British Sea Power have played atop the Great Wall Of China, at the CERN atom-research labs and beside the diplodocus skeleton at London’s Natural History Museum. They’ve played on ships at sea, deep inside Cornish slate mines.The intensity and invention of the band’s shows made them Time Out magazine’s Live Band Of The Year in 2004. BSP have toured giant American stadiums with old friends The Killers, Interpol, The Flaming Lips, The Strokes and Pulp.

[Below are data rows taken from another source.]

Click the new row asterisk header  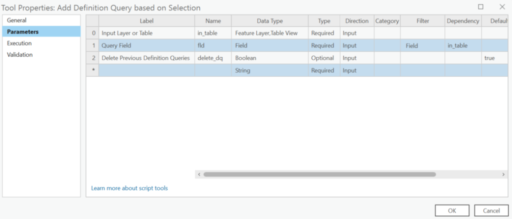[93, 70]
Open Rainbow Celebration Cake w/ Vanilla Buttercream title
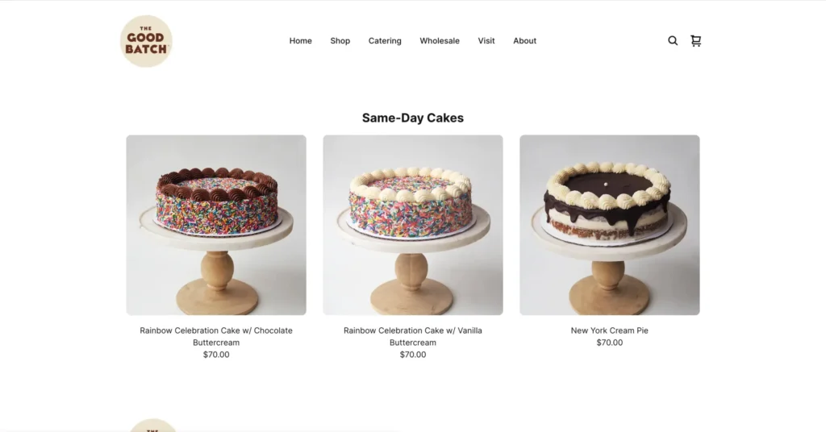 click(x=413, y=336)
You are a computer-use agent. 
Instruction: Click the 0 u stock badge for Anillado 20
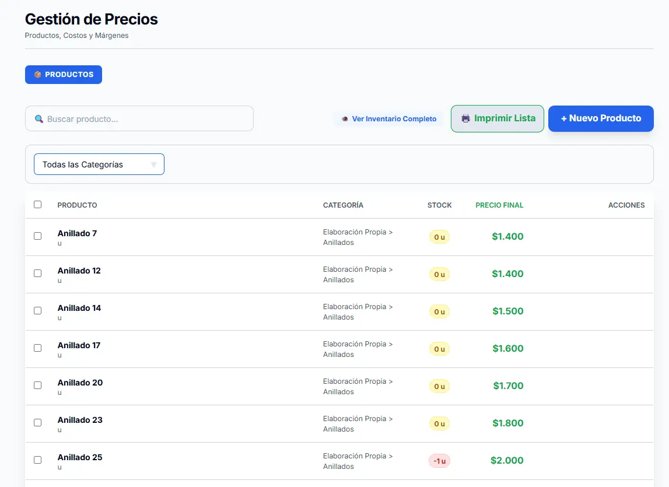pos(439,386)
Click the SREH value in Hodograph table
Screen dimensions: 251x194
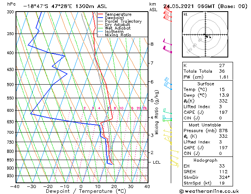coord(223,172)

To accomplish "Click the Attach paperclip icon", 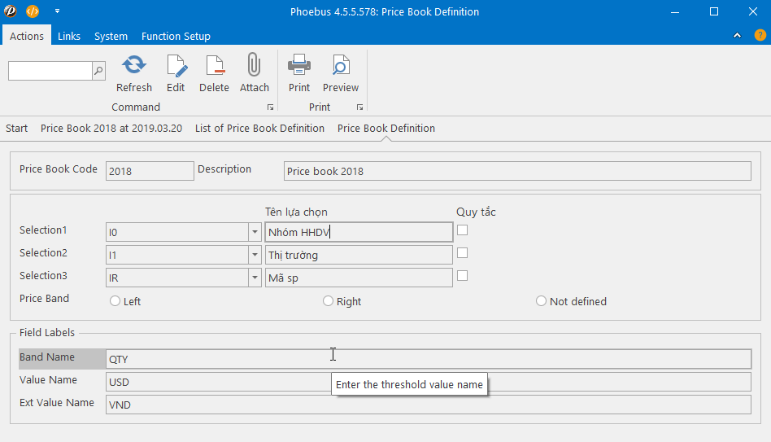I will 254,66.
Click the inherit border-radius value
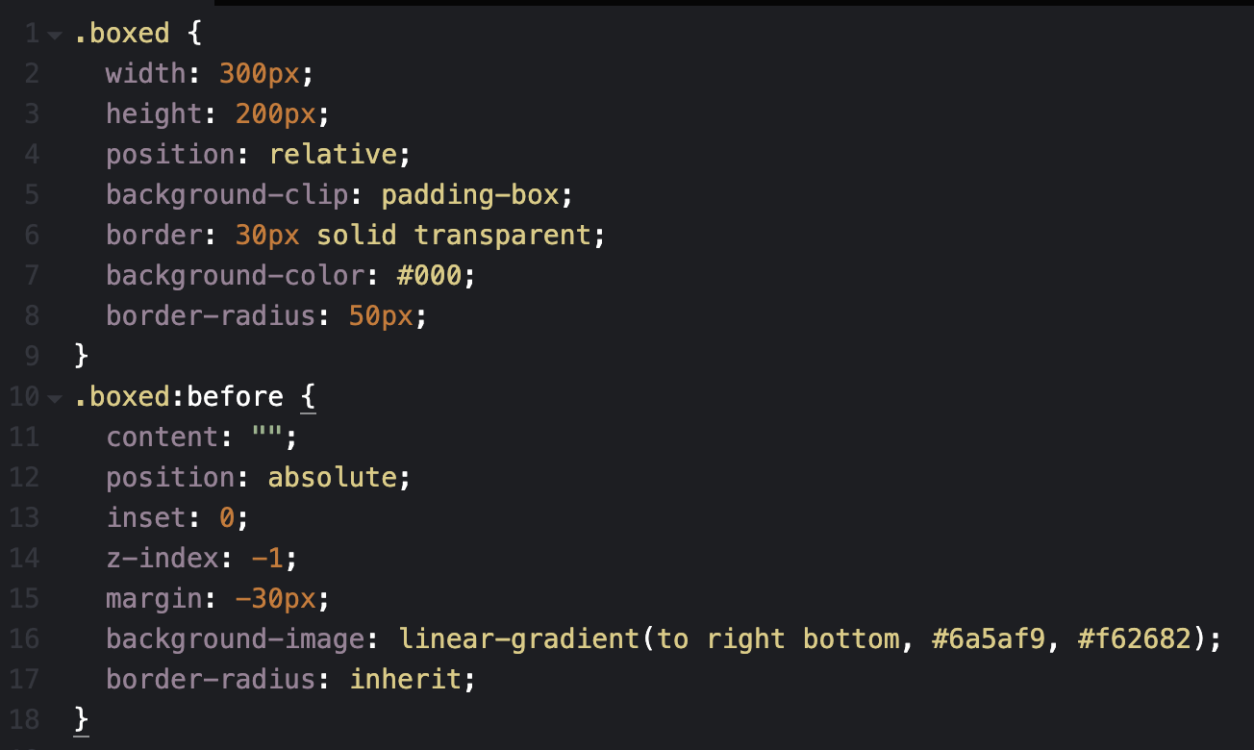Image resolution: width=1254 pixels, height=750 pixels. click(405, 680)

The band emerged in 2000 in East Sussex, England and had since made a prolific career launching 9 albums, among which a couple of full soundtracks for documentaries, starting with The Decline of British Sea Power in 2003 and launching their last album, Sea of Brass, in 2015. Their passion for nature, cartography, bird watching and the sea, their distinct lyrics and sound made them the perfect choice for scoring the documentary From the Sea to the Land Beyond.
From the Sea to the Land Beyond is a mesmerizing documentary by director Penny Woolcock about a century in the history of Britain’s coastline, a poetic experience made from archive footage from the National Archive BFI. Given that there is no dialogue in the film, and no sound from the scenes themselves (as much of the footage pre-dates necessary advances in technology), the musical soundtrack matters even more than usual. The songs manage to enable and illuminate the film’s story-telling about the changes in British society from 1901 to the present day, life during two wars and peace time, the age of industrialization, the rise of the suffragettes, the rise and decline of the fishing industry.